One of my sister lives about 30 minutes drive in that direction. During 2020 it might as well have been 1000 miles. No chance of seeing her.

Where we live always feels like it’s so cut off from the world. Sometimes it’s so easy to forget that a city is not that far a drive away. It’s one of those rare cities that hasn’t allowed any high rise buildings. It hides easily away on the horizon.

That feeling of being cut off is helped by lack of kinks we have with the outside world. If you don’t want to use the car then it’s two small buses a day. Nothing on a Sunday. The village doesn’t have a pub, or cafe, or school, or shop. Not quite tumbleweed levels but definitely quiet and often feeling most definitely cut off. During a pandemic even the occasional rambler has become a real rarity. The only evidence that an outside world still exists is the fairly regular stream of passing cyclists. The challenge of climbing the steep hill to the village is attractive to those on two wheels. A climb I’ve not undertaken since a few weeks before the world changed for me in 2016.

A lots happened in those years. Thoughts of needing a sportier frame have morphed into ‘that ornament gathering dust is taking up too much space in the increasingly cramped garage’.

But things will change eventually. We won’t seem so cut off again. The bike will again become a means of transport. Trips to the city and my sister will recommence. Life will become connected again. Even for those living in the wilderness……

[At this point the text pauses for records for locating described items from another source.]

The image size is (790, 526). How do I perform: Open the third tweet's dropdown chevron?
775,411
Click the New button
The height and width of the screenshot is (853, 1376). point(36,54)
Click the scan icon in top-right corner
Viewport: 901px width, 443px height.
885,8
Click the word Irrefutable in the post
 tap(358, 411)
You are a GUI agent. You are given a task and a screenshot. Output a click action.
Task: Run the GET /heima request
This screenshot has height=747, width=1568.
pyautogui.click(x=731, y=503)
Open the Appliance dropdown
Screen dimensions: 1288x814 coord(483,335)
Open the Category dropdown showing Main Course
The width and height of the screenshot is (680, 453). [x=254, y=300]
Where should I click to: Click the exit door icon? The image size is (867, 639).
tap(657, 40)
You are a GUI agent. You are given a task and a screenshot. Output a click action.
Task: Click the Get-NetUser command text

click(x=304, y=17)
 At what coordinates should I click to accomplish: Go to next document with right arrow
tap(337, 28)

42 thoughts on “Wilderness

  1. I too live in the wilderness, with the next nearest town being over 100 kilometres away. The closest city, any city, is 490 kms away. The nearest supercity, one with over 1,000,000 population, is 780 kms away. That is wilderness in Canada.
    I used to bike everywhere as a kid and even into my 30s. I never owned a car till I was 35. My body was in fine shape then. Now I can barely sit on a stationery bike without losing my balance. Illness and chronic medical issues have leached away my healthy body, although all the troubles are hidden inside. I look like I am healthy, and people do not understand why I have a Handicapped sticker hanging from the mirror rack on my windshield. I’ve had people call the cops on me for walking out of my handicapped parking spot. One doesn’t need to be in a wheelchair to need a parking spot close to a business entrance. Maybe someday they will find out, but for now they hate me without knowing me. That too is a wilderness.
    But life goes on.
    My nearest sister, or brother, lives 1600 kms away. I live her, but I like it that way.
    Why am I telling you all this? I have no idea. The idea of wilderness with a city only 30 kms away struck me as odd, but I understand. There are many ways to be in a wilderness. You have found one of them.

    Liked by 1 person

  2. Perhaps when the world opens back up we may appreciate a lot of things more and that wouldn’t be a bad thing. I isolated myself in 2018, voluntarily, and it saved my sanity, so not much will change for me, but I am keenly aware of how most other people are suffering and will be very relieved when it ends. How do you feel about getting “the vaccine?”

    Liked by 1 person

  3. I like your wilderness… that sky is stunning!
    Distance in miles or kilometers, or distance in hours or days don’t really matter if there’s a distance in emotion or communication.

    What I mean is, you may be physically distanced from others now, but you’re not cut off. Your sister would come to you in emergency. You have many people in the blogosphere who care about you and Hawklad and would offer whatever assistance they can.

    As I wrote at the start… I kinda like your wilderness… that view is breathtaking!

    Liked by 1 person

  4. Sometimes I wish I lived a little more in the wilderness when I hear nothing but traffic all day long with several bus lines going past my apartment along with fire trucks, ambulances and police cars as well as transport trucks roaring by at all hours. I do long for silence sometimes. I have to go to the park to find that, and that is not always convenient. So I must learn to live with the noise. Oh, well.